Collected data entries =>
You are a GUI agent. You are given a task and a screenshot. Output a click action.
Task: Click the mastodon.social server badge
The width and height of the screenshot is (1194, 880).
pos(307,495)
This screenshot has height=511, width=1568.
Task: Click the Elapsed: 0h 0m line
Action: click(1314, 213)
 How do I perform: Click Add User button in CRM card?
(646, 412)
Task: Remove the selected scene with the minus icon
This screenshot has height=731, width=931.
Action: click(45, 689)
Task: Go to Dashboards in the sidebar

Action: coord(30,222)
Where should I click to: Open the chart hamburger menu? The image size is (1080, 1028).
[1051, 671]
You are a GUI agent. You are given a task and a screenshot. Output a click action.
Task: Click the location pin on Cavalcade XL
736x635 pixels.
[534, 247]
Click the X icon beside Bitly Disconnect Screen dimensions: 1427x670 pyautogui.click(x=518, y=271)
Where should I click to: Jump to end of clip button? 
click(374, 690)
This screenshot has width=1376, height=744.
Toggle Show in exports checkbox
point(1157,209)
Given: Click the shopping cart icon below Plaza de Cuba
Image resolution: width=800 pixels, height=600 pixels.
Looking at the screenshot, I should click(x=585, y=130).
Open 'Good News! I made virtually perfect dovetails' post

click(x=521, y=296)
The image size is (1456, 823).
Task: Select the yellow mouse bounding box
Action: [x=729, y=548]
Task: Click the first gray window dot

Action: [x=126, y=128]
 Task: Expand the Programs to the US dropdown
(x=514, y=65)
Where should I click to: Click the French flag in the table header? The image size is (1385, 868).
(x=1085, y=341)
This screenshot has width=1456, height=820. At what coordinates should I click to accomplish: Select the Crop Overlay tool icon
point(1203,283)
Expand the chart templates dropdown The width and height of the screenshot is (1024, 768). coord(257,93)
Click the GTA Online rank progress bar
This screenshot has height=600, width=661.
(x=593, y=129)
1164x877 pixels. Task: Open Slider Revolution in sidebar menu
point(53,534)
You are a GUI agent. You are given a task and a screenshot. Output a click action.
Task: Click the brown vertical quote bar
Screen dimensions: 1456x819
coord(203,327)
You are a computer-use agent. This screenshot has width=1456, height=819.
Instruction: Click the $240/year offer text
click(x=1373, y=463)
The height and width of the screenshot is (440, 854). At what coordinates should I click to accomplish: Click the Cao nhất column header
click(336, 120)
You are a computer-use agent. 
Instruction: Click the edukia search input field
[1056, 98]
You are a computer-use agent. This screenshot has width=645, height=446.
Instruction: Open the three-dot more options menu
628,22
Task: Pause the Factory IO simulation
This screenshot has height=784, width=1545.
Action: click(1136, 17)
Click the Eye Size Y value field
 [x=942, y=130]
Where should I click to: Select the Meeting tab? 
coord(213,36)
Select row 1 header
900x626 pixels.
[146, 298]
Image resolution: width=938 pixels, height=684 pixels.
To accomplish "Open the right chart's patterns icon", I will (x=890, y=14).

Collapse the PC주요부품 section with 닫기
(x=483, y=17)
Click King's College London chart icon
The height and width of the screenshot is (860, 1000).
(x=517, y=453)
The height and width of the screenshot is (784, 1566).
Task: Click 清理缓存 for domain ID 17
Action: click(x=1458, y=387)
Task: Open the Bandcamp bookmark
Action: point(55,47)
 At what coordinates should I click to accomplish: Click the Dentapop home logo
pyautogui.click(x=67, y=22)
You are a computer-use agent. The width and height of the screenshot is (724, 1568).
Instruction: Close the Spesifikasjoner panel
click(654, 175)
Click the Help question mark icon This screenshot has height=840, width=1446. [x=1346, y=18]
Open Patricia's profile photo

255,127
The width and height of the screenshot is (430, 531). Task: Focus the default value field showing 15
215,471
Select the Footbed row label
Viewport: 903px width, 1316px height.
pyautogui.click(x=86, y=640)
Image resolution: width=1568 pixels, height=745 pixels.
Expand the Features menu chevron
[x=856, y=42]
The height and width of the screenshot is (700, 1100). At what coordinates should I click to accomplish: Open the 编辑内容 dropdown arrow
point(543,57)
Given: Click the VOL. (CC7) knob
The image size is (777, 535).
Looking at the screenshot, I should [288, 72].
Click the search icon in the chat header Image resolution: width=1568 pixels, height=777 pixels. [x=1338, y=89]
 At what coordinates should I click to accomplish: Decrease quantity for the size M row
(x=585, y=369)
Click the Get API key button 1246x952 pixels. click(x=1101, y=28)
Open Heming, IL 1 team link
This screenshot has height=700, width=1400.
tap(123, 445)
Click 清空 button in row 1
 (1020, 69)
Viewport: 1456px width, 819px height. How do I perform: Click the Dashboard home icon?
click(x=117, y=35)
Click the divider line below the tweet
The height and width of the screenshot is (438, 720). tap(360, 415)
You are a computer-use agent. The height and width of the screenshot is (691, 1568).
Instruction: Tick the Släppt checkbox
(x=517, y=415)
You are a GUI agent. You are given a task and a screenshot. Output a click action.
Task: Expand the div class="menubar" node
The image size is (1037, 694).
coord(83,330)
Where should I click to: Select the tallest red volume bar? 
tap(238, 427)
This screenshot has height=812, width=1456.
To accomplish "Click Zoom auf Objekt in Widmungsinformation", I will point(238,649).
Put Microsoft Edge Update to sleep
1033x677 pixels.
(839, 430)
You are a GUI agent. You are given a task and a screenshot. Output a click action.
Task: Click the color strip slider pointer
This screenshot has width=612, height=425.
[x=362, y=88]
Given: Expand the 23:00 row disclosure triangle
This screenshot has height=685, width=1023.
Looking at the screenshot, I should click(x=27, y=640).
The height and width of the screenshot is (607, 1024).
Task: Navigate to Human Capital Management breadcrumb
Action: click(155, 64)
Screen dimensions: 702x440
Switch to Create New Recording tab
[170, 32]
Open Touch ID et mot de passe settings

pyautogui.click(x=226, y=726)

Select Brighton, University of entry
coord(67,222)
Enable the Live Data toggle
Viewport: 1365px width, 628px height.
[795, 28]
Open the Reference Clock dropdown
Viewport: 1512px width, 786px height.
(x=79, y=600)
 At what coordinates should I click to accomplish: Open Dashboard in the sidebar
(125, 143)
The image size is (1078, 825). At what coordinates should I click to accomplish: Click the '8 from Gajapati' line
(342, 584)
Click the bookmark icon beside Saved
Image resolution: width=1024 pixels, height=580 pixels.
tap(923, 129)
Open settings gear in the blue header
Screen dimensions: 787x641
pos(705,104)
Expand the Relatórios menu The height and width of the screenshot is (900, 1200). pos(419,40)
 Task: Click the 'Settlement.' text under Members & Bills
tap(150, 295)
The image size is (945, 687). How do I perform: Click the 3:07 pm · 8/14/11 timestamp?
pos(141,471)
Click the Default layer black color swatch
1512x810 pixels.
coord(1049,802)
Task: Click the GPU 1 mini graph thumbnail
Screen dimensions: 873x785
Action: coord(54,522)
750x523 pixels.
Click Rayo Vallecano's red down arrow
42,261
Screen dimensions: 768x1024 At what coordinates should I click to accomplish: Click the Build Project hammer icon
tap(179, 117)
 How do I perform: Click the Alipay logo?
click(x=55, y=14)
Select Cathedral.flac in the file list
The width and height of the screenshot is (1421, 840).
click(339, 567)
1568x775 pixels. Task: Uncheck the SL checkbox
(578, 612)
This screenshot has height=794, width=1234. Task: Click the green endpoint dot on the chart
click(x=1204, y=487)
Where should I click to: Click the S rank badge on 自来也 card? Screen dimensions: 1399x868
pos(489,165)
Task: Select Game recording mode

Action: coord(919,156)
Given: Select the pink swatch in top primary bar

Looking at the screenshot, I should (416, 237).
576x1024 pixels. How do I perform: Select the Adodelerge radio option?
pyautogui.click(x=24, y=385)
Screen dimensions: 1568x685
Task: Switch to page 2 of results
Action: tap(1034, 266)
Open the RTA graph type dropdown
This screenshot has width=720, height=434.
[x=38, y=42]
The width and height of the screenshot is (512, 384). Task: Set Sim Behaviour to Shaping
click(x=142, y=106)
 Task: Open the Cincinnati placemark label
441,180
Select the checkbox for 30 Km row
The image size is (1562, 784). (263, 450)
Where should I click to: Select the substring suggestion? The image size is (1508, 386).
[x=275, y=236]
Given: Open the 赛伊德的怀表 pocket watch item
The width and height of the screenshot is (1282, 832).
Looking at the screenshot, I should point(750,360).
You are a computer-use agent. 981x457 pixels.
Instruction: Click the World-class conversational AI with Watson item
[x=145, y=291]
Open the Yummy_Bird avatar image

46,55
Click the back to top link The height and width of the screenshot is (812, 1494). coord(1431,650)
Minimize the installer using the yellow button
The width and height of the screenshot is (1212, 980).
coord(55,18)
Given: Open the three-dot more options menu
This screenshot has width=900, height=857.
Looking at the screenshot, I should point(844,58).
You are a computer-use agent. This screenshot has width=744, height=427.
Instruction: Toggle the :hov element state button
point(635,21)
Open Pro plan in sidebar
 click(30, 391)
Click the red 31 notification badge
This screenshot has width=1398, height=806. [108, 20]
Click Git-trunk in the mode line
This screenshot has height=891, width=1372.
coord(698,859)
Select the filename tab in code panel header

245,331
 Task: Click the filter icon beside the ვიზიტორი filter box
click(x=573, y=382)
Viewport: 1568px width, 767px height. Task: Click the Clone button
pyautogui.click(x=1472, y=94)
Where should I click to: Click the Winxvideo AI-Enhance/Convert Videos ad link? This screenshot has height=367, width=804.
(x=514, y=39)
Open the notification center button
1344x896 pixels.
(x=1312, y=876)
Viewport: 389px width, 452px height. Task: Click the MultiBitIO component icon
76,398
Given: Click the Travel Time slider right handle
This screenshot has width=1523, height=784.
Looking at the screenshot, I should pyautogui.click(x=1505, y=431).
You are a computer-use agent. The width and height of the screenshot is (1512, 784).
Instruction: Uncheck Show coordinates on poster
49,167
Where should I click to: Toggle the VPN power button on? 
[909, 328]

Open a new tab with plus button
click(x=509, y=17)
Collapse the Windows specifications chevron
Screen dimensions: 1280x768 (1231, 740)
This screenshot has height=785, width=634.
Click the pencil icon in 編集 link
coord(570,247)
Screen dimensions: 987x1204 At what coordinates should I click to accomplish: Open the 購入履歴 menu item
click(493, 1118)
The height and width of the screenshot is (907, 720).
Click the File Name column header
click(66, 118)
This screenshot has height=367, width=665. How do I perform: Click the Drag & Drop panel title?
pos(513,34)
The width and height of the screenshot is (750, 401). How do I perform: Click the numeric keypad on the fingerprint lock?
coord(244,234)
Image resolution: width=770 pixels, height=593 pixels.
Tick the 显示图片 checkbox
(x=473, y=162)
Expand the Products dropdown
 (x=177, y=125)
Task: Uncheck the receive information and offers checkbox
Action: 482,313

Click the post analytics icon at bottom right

SHORT PROBLEM => Rewrite the part of the data that opens with the line containing "The image size is (1078, 825)." and closes with the line containing "Action: coord(54,522)", substituting "star icon" for "bookmark icon" and leaving everything else unchanged.

SOLUTION BELOW =>
The image size is (1078, 825). At what coordinates should I click to accomplish: Click the '8 from Gajapati' line
(342, 584)
Click the star icon beside Saved
Image resolution: width=1024 pixels, height=580 pixels.
tap(923, 129)
Open settings gear in the blue header
Screen dimensions: 787x641
pos(705,104)
Expand the Relatórios menu The height and width of the screenshot is (900, 1200). pos(419,40)
 Task: Click the 'Settlement.' text under Members & Bills
tap(150, 295)
The image size is (945, 687). How do I perform: Click the 3:07 pm · 8/14/11 timestamp?
pos(141,471)
Click the Default layer black color swatch
1512x810 pixels.
coord(1049,802)
Task: Click the GPU 1 mini graph thumbnail
Screen dimensions: 873x785
Action: coord(54,522)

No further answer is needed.